(Beginning of Supplied material)
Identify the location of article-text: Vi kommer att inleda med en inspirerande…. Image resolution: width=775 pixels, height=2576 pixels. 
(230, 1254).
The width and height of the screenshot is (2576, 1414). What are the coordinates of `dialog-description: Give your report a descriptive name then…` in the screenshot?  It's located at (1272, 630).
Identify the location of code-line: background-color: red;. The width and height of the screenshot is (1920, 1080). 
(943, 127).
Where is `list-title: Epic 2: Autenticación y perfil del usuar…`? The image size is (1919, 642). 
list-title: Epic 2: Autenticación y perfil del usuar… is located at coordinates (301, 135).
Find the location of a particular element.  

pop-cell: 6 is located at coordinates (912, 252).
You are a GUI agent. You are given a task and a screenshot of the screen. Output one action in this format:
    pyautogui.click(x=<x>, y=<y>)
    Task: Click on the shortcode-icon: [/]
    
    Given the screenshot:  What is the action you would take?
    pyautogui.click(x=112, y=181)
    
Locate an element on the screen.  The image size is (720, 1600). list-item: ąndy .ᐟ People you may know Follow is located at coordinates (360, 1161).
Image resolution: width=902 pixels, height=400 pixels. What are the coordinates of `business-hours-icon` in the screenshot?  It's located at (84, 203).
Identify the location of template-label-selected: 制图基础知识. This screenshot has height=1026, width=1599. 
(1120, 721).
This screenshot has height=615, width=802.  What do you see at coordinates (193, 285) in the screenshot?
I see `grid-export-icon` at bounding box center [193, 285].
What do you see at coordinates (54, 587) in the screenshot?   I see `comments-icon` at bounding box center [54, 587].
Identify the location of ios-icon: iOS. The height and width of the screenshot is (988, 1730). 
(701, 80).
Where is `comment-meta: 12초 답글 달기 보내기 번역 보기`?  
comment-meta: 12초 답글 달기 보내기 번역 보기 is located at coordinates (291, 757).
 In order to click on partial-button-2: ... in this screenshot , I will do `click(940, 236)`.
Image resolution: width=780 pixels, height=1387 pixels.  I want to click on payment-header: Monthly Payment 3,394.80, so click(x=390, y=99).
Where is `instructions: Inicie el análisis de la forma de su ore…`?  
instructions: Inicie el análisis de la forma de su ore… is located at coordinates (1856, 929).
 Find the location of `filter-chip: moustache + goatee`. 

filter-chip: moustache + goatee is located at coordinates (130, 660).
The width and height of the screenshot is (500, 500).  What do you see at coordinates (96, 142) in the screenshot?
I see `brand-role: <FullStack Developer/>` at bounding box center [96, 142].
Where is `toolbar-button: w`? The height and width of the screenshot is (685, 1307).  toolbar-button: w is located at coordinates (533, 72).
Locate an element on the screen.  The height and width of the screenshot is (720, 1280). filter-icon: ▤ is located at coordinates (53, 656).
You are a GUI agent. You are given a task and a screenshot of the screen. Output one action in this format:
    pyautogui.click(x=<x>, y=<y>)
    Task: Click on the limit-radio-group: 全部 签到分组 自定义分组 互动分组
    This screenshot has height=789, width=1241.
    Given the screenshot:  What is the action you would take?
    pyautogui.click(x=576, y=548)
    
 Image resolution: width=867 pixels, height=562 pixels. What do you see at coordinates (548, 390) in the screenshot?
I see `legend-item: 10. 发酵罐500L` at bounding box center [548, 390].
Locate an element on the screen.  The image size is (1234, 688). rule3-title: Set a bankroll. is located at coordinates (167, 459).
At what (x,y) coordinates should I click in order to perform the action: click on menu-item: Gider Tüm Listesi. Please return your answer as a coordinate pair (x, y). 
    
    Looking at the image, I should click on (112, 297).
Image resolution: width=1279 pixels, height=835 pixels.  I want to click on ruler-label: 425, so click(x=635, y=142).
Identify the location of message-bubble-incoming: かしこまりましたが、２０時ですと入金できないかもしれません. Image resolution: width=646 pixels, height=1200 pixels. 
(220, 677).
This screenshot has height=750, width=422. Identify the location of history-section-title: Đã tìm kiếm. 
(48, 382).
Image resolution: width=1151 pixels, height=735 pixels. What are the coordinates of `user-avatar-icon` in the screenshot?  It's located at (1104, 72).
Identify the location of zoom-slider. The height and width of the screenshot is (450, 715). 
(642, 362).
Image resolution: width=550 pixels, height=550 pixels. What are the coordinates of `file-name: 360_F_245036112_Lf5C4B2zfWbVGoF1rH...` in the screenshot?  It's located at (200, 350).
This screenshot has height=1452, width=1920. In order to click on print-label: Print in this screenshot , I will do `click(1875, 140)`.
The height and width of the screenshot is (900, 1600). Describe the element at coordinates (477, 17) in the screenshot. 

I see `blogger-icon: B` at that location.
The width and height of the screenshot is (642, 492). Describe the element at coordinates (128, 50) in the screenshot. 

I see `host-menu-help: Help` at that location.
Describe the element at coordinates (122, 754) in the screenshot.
(End of Supplied material)
* What you need to do *
Could you reproduce the entire listing above, from its first line to its last, with no changes?

* Task output *
Identify the location of article-text: Vi kommer att inleda med en inspirerande…. Image resolution: width=775 pixels, height=2576 pixels. 
(230, 1254).
The width and height of the screenshot is (2576, 1414). What are the coordinates of `dialog-description: Give your report a descriptive name then…` in the screenshot?  It's located at (1272, 630).
Identify the location of code-line: background-color: red;. The width and height of the screenshot is (1920, 1080). 
(943, 127).
Where is `list-title: Epic 2: Autenticación y perfil del usuar…`? The image size is (1919, 642). 
list-title: Epic 2: Autenticación y perfil del usuar… is located at coordinates (301, 135).
Find the location of a particular element.  

pop-cell: 6 is located at coordinates (912, 252).
You are a GUI agent. You are given a task and a screenshot of the screen. Output one action in this format:
    pyautogui.click(x=<x>, y=<y>)
    Task: Click on the shortcode-icon: [/]
    
    Given the screenshot:  What is the action you would take?
    pyautogui.click(x=112, y=181)
    
Locate an element on the screen.  The image size is (720, 1600). list-item: ąndy .ᐟ People you may know Follow is located at coordinates (360, 1161).
Image resolution: width=902 pixels, height=400 pixels. What are the coordinates of `business-hours-icon` in the screenshot?  It's located at (84, 203).
Identify the location of template-label-selected: 制图基础知识. This screenshot has height=1026, width=1599. 
(1120, 721).
This screenshot has height=615, width=802.  What do you see at coordinates (193, 285) in the screenshot?
I see `grid-export-icon` at bounding box center [193, 285].
What do you see at coordinates (54, 587) in the screenshot?   I see `comments-icon` at bounding box center [54, 587].
Identify the location of ios-icon: iOS. The height and width of the screenshot is (988, 1730). 
(701, 80).
Where is `comment-meta: 12초 답글 달기 보내기 번역 보기`?  
comment-meta: 12초 답글 달기 보내기 번역 보기 is located at coordinates (291, 757).
 In order to click on partial-button-2: ... in this screenshot , I will do `click(940, 236)`.
Image resolution: width=780 pixels, height=1387 pixels.  I want to click on payment-header: Monthly Payment 3,394.80, so click(x=390, y=99).
Where is `instructions: Inicie el análisis de la forma de su ore…`?  
instructions: Inicie el análisis de la forma de su ore… is located at coordinates (1856, 929).
 Find the location of `filter-chip: moustache + goatee`. 

filter-chip: moustache + goatee is located at coordinates (130, 660).
The width and height of the screenshot is (500, 500).  What do you see at coordinates (96, 142) in the screenshot?
I see `brand-role: <FullStack Developer/>` at bounding box center [96, 142].
Where is `toolbar-button: w`? The height and width of the screenshot is (685, 1307).  toolbar-button: w is located at coordinates (533, 72).
Locate an element on the screen.  The height and width of the screenshot is (720, 1280). filter-icon: ▤ is located at coordinates (53, 656).
You are a GUI agent. You are given a task and a screenshot of the screen. Output one action in this format:
    pyautogui.click(x=<x>, y=<y>)
    Task: Click on the limit-radio-group: 全部 签到分组 自定义分组 互动分组
    This screenshot has height=789, width=1241.
    Given the screenshot:  What is the action you would take?
    pyautogui.click(x=576, y=548)
    
 Image resolution: width=867 pixels, height=562 pixels. What do you see at coordinates (548, 390) in the screenshot?
I see `legend-item: 10. 发酵罐500L` at bounding box center [548, 390].
Locate an element on the screen.  The image size is (1234, 688). rule3-title: Set a bankroll. is located at coordinates (167, 459).
At what (x,y) coordinates should I click in order to perform the action: click on menu-item: Gider Tüm Listesi. Please return your answer as a coordinate pair (x, y). 
    
    Looking at the image, I should click on (112, 297).
Image resolution: width=1279 pixels, height=835 pixels.  I want to click on ruler-label: 425, so click(x=635, y=142).
Identify the location of message-bubble-incoming: かしこまりましたが、２０時ですと入金できないかもしれません. Image resolution: width=646 pixels, height=1200 pixels. 
(220, 677).
This screenshot has height=750, width=422. Identify the location of history-section-title: Đã tìm kiếm. 
(48, 382).
Image resolution: width=1151 pixels, height=735 pixels. What are the coordinates of `user-avatar-icon` in the screenshot?  It's located at (1104, 72).
Identify the location of zoom-slider. The height and width of the screenshot is (450, 715). 
(642, 362).
Image resolution: width=550 pixels, height=550 pixels. What are the coordinates of `file-name: 360_F_245036112_Lf5C4B2zfWbVGoF1rH...` in the screenshot?  It's located at (200, 350).
This screenshot has height=1452, width=1920. In order to click on print-label: Print in this screenshot , I will do `click(1875, 140)`.
The height and width of the screenshot is (900, 1600). Describe the element at coordinates (477, 17) in the screenshot. 

I see `blogger-icon: B` at that location.
The width and height of the screenshot is (642, 492). Describe the element at coordinates (128, 50) in the screenshot. 

I see `host-menu-help: Help` at that location.
Describe the element at coordinates (122, 754) in the screenshot.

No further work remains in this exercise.